To evaluate the comparative performance of the CLF estimator, RSSMs were simulated by taking simple random samples of m sites from the full-mouth exam data for each of 6793 Dental ARIC participants. Specifically, we drew 1000 replicate samples of 6 and 10 sites, and 200 samples of 15, 20, 28, 36 and 42 sites per participant (Figure 1); sites corresponding to missing teeth are not sampled In each sample, present sites were selected without replacement using a random number generator; all six sites on all teeth except third molars were eligible for selection. In cases with fewer than m sites present, all sites were included. For all analyses, we defined the number of sites present as the number of sites with non-missing PD and CAL. For each simulation replicate and RSSM protocol (value of m), the standard and CLF prevalence estimates were computed. For the r-th replicate, bias was defined as the difference in CP prevalence in the population of Dental ARIC participants based on full-mouth examination (πf) and the partial-mouth estimate (π̂r). For each m, the percent relative median bias of the estimators was calculated as 100% times{[πf − med(π̂r)]/πf}, where med(π̂r) is the median of the 1000 (or 200) partial-mouth prevalence estimates. Thus, percent relative median bias summarized the accuracy of CLF and standard estimators relative to the full-mouth prevalence. The 2.5th and 97.5th percentiles of the 1000 (or 200) replicate partial-mouth estimates were also determined, capturing the precision (or variation) of the estimators. Finally, the difference between the percent relative median bias of the standard and CLF estimators was computed to represent the percentage of Dental ARIC participants with CP that would be identified population-wise by the CLF estimator but not by the standard estimator. All simulations were performed using SAS version 9.3 (SAS Institute, Cary, NC).

Figure 1.

Figure 1

Steps in the evaluation by simulation of the CLF prevalence estimator. In the formula in the third box, Π, and the expression that follows it, represents a product over (n−1) terms indexed by j=2,…,n; for n=168 tooth sites, the first of these terms where j=2 is 1 − (1 − ρ̂)μ̂ and the last term where j=168 is 1 − (1 − ρ̂)μ̂/(1 + 166ρ̂).

3. Results

Dental ARIC Study Participants

Demographic characteristics of the 6793 Dental ARIC study participants are reported elsewhere (Beck et al., 2006).
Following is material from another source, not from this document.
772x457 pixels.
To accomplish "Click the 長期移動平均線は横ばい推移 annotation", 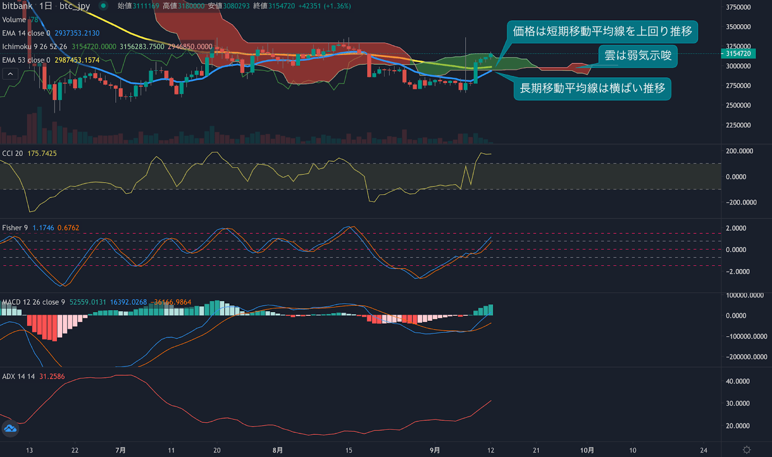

Briefly, participants were between 52 and 74 years old (mean 62.4 years; SD. 5.63 years) and slightly more than half were female. The vast majority self-identified as white, over 85% completed high school, and they were almost evenly divided between lifetime nonsmokers and current/former smokers. Excluding third molars, participants had an average of 21.2 teeth. Almost a third of the 168 sites were missing (29.9%). The distribution of the number of sites was both highly dispersed and skewed (median 142; mean 126; SD. 41.5; Table S1). The proportion of diseased sites varies by site type (Figure S1) and the within-mouth correlation varies across site pairs (Figure S2). Further descriptive analyses are presented in the supplementary appendix (Table S2).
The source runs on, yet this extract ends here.